WHAT IS EXPECTED
Turn every line of the material below into a Markdown table with two columns, Row and Line. Skip blank lines, and number the rows in order starting from 1.
-----
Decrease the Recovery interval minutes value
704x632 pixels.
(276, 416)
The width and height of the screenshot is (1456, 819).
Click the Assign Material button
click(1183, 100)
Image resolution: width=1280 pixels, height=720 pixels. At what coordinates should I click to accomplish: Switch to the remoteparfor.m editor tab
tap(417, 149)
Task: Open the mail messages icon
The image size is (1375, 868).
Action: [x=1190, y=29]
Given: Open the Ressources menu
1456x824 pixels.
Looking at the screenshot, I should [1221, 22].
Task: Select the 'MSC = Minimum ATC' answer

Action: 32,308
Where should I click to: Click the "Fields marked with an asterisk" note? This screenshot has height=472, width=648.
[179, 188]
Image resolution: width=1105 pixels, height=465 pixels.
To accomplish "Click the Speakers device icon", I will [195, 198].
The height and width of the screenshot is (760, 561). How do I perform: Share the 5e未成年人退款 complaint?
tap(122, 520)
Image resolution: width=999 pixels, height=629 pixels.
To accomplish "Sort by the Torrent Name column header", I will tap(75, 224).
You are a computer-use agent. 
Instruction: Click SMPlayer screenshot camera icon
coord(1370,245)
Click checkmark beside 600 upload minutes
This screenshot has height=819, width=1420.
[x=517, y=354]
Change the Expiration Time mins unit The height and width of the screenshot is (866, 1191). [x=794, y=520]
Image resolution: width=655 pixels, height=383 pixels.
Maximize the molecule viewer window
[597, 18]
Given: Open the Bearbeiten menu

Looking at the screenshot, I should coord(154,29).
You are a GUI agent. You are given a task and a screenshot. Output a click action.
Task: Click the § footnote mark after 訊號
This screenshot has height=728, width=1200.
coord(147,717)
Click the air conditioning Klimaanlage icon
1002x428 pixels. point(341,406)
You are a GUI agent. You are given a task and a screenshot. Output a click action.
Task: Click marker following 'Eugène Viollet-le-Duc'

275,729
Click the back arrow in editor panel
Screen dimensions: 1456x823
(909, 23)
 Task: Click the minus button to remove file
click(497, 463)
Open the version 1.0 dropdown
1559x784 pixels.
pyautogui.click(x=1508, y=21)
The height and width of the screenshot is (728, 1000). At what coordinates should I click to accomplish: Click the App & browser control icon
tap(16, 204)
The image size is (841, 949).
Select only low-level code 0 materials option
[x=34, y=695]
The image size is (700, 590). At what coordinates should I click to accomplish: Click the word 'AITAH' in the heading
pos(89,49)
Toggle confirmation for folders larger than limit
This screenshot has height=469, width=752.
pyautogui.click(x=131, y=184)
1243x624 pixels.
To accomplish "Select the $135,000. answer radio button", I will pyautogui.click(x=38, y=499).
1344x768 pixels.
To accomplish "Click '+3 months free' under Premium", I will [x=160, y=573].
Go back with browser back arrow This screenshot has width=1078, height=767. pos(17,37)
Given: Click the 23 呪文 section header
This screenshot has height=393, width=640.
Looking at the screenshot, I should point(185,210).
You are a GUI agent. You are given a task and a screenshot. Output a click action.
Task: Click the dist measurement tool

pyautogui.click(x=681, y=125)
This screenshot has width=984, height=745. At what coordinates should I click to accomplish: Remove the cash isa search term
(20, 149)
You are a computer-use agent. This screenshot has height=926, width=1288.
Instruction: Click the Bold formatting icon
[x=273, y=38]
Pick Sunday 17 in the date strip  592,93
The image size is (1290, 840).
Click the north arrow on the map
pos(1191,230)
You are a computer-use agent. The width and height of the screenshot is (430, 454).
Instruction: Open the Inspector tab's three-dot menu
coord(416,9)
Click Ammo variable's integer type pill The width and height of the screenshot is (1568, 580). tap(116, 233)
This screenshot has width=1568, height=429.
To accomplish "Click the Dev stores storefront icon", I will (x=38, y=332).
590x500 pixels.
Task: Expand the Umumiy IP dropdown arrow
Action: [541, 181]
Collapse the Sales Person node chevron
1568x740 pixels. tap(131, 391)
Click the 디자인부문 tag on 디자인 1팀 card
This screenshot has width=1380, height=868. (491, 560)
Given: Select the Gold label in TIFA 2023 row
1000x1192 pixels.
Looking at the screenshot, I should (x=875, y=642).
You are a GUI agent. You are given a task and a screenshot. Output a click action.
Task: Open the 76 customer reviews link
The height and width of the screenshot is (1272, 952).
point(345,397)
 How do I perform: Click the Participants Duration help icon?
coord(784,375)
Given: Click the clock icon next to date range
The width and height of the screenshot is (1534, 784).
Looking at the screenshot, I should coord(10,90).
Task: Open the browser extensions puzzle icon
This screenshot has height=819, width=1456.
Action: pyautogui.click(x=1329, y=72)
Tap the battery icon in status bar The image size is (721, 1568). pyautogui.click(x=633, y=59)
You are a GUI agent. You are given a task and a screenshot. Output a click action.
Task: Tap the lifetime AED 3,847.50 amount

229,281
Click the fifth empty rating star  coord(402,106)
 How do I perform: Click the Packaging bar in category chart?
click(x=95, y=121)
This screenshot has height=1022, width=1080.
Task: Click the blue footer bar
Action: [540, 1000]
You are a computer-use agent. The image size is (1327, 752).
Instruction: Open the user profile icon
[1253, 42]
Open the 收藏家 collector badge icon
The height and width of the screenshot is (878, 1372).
-----
FULL ANSWER
| Row | Line |
|---|---|
| 1 | Decrease the Recovery interval minutes value |
| 2 | 704x632 pixels. |
| 3 | (276, 416) |
| 4 | The width and height of the screenshot is (1456, 819). |
| 5 | Click the Assign Material button |
| 6 | click(1183, 100) |
| 7 | Image resolution: width=1280 pixels, height=720 pixels. At what coordinates should I click to accomplish: Switch to the remoteparfor.m editor tab |
| 8 | tap(417, 149) |
| 9 | Task: Open the mail messages icon |
| 10 | The image size is (1375, 868). |
| 11 | Action: [x=1190, y=29] |
| 12 | Given: Open the Ressources menu |
| 13 | 1456x824 pixels. |
| 14 | Looking at the screenshot, I should [1221, 22]. |
| 15 | Task: Select the 'MSC = Minimum ATC' answer |
| 16 | Action: 32,308 |
| 17 | Where should I click to: Click the "Fields marked with an asterisk" note? This screenshot has height=472, width=648. |
| 18 | [179, 188] |
| 19 | Image resolution: width=1105 pixels, height=465 pixels. |
| 20 | To accomplish "Click the Speakers device icon", I will [195, 198]. |
| 21 | The height and width of the screenshot is (760, 561). How do I perform: Share the 5e未成年人退款 complaint? |
| 22 | tap(122, 520) |
| 23 | Image resolution: width=999 pixels, height=629 pixels. |
| 24 | To accomplish "Sort by the Torrent Name column header", I will tap(75, 224). |
| 25 | You are a computer-use agent.  |
| 26 | Instruction: Click SMPlayer screenshot camera icon |
| 27 | coord(1370,245) |
| 28 | Click checkmark beside 600 upload minutes |
| 29 | This screenshot has height=819, width=1420. |
| 30 | [x=517, y=354] |
| 31 | Change the Expiration Time mins unit The height and width of the screenshot is (866, 1191). [x=794, y=520] |
| 32 | Image resolution: width=655 pixels, height=383 pixels. |
| 33 | Maximize the molecule viewer window |
| 34 | [597, 18] |
| 35 | Given: Open the Bearbeiten menu |
| 36 | Looking at the screenshot, I should coord(154,29). |
| 37 | You are a GUI agent. You are given a task and a screenshot. Output a click action. |
| 38 | Task: Click the § footnote mark after 訊號 |
| 39 | This screenshot has height=728, width=1200. |
| 40 | coord(147,717) |
| 41 | Click the air conditioning Klimaanlage icon |
| 42 | 1002x428 pixels. point(341,406) |
| 43 | You are a GUI agent. You are given a task and a screenshot. Output a click action. |
| 44 | Task: Click marker following 'Eugène Viollet-le-Duc' |
| 45 | 275,729 |
| 46 | Click the back arrow in editor panel |
| 47 | Screen dimensions: 1456x823 |
| 48 | (909, 23) |
| 49 |  Task: Click the minus button to remove file |
| 50 | click(497, 463) |
| 51 | Open the version 1.0 dropdown |
| 52 | 1559x784 pixels. |
| 53 | pyautogui.click(x=1508, y=21) |
| 54 | The height and width of the screenshot is (728, 1000). At what coordinates should I click to accomplish: Click the App & browser control icon |
| 55 | tap(16, 204) |
| 56 | The image size is (841, 949). |
| 57 | Select only low-level code 0 materials option |
| 58 | [x=34, y=695] |
| 59 | The image size is (700, 590). At what coordinates should I click to accomplish: Click the word 'AITAH' in the heading |
| 60 | pos(89,49) |
| 61 | Toggle confirmation for folders larger than limit |
| 62 | This screenshot has height=469, width=752. |
| 63 | pyautogui.click(x=131, y=184) |
| 64 | 1243x624 pixels. |
| 65 | To accomplish "Select the $135,000. answer radio button", I will pyautogui.click(x=38, y=499). |
| 66 | 1344x768 pixels. |
| 67 | To accomplish "Click '+3 months free' under Premium", I will [x=160, y=573]. |
| 68 | Go back with browser back arrow This screenshot has width=1078, height=767. pos(17,37) |
| 69 | Given: Click the 23 呪文 section header |
| 70 | This screenshot has height=393, width=640. |
| 71 | Looking at the screenshot, I should point(185,210). |
| 72 | You are a GUI agent. You are given a task and a screenshot. Output a click action. |
| 73 | Task: Click the dist measurement tool |
| 74 | pyautogui.click(x=681, y=125) |
| 75 | This screenshot has width=984, height=745. At what coordinates should I click to accomplish: Remove the cash isa search term |
| 76 | (20, 149) |
| 77 | You are a computer-use agent. This screenshot has height=926, width=1288. |
| 78 | Instruction: Click the Bold formatting icon |
| 79 | [x=273, y=38] |
| 80 | Pick Sunday 17 in the date strip  592,93 |
| 81 | The image size is (1290, 840). |
| 82 | Click the north arrow on the map |
| 83 | pos(1191,230) |
| 84 | You are a computer-use agent. The width and height of the screenshot is (430, 454). |
| 85 | Instruction: Open the Inspector tab's three-dot menu |
| 86 | coord(416,9) |
| 87 | Click Ammo variable's integer type pill The width and height of the screenshot is (1568, 580). tap(116, 233) |
| 88 | This screenshot has width=1568, height=429. |
| 89 | To accomplish "Click the Dev stores storefront icon", I will (x=38, y=332). |
| 90 | 590x500 pixels. |
| 91 | Task: Expand the Umumiy IP dropdown arrow |
| 92 | Action: [541, 181] |
| 93 | Collapse the Sales Person node chevron |
| 94 | 1568x740 pixels. tap(131, 391) |
| 95 | Click the 디자인부문 tag on 디자인 1팀 card |
| 96 | This screenshot has width=1380, height=868. (491, 560) |
| 97 | Given: Select the Gold label in TIFA 2023 row |
| 98 | 1000x1192 pixels. |
| 99 | Looking at the screenshot, I should (x=875, y=642). |
| 100 | You are a GUI agent. You are given a task and a screenshot. Output a click action. |
| 101 | Task: Open the 76 customer reviews link |
| 102 | The height and width of the screenshot is (1272, 952). |
| 103 | point(345,397) |
| 104 |  How do I perform: Click the Participants Duration help icon? |
| 105 | coord(784,375) |
| 106 | Given: Click the clock icon next to date range |
| 107 | The width and height of the screenshot is (1534, 784). |
| 108 | Looking at the screenshot, I should coord(10,90). |
| 109 | Task: Open the browser extensions puzzle icon |
| 110 | This screenshot has height=819, width=1456. |
| 111 | Action: pyautogui.click(x=1329, y=72) |
| 112 | Tap the battery icon in status bar The image size is (721, 1568). pyautogui.click(x=633, y=59) |
| 113 | You are a GUI agent. You are given a task and a screenshot. Output a click action. |
| 114 | Task: Tap the lifetime AED 3,847.50 amount |
| 115 | 229,281 |
| 116 | Click the fifth empty rating star  coord(402,106) |
| 117 |  How do I perform: Click the Packaging bar in category chart? |
| 118 | click(x=95, y=121) |
| 119 | This screenshot has height=1022, width=1080. |
| 120 | Task: Click the blue footer bar |
| 121 | Action: [540, 1000] |
| 122 | You are a computer-use agent. The image size is (1327, 752). |
| 123 | Instruction: Open the user profile icon |
| 124 | [1253, 42] |
| 125 | Open the 收藏家 collector badge icon |
| 126 | The height and width of the screenshot is (878, 1372). |